(YOUR ASSIGNMENT) Nothing but the lines from the one containing "You are a GUI" through the end of the data should be retyped, exactly as they stand, and pictures should not be retyped.

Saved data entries
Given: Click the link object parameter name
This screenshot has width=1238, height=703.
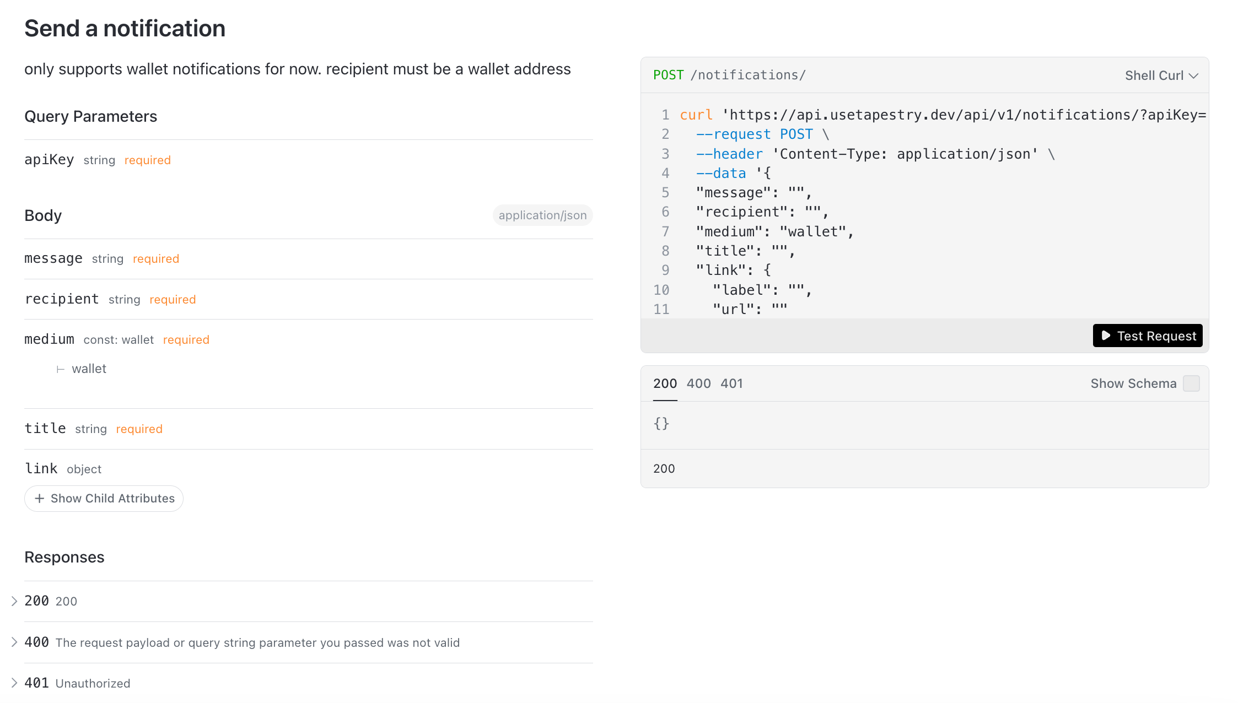Looking at the screenshot, I should tap(41, 468).
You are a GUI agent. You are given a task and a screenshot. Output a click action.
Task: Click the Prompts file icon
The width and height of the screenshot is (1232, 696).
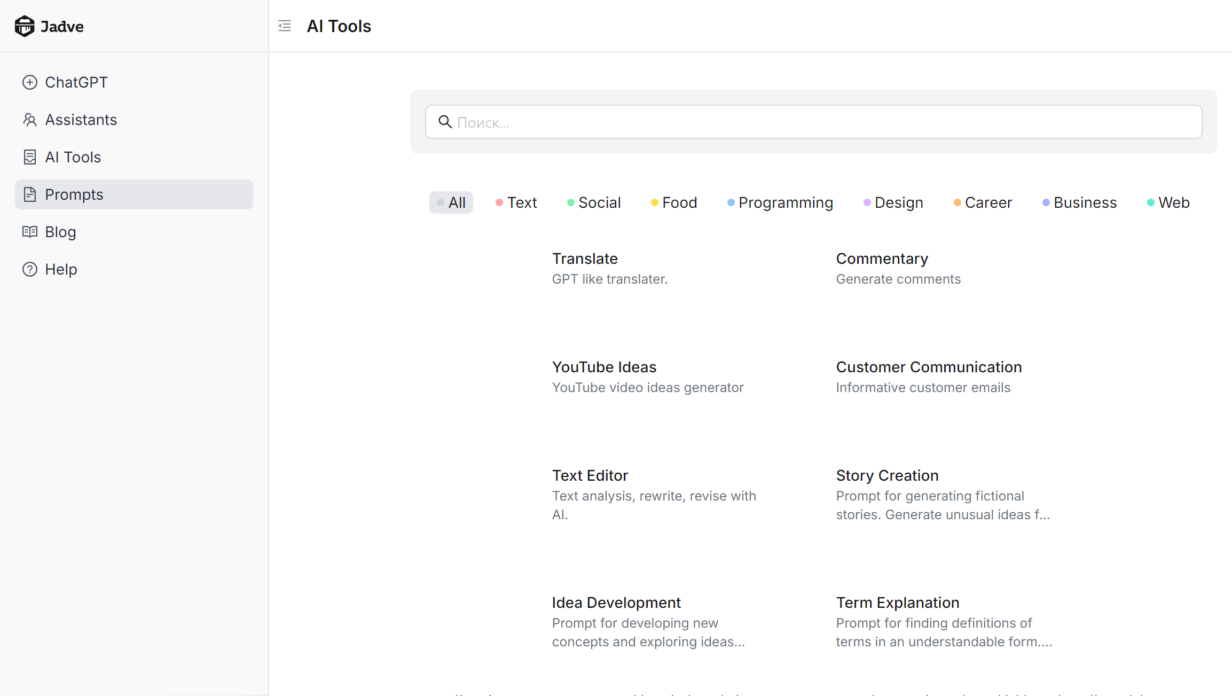coord(30,194)
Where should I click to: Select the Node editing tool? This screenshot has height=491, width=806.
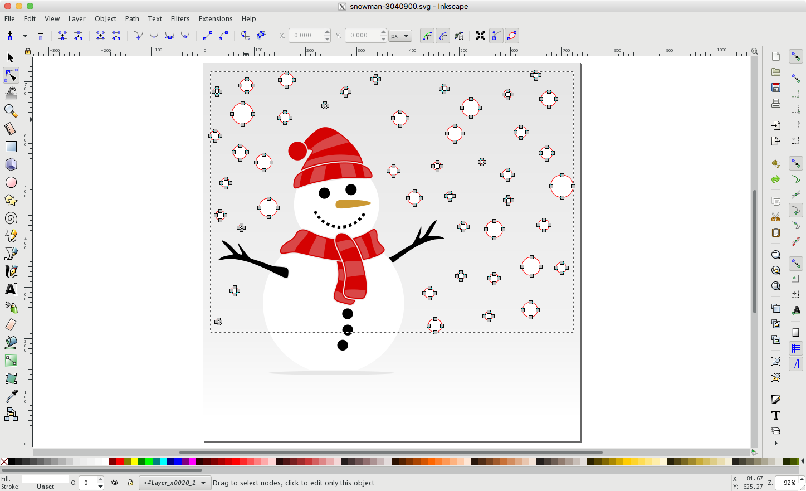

(COMPLETED EXERCISE)
You are a GUI agent. You are given a task and a screenshot. Output a click action.
Task: Click the Prompts file icon
The width and height of the screenshot is (1232, 696).
coord(30,194)
Where should I click to: Select the Node editing tool? This screenshot has height=491, width=806.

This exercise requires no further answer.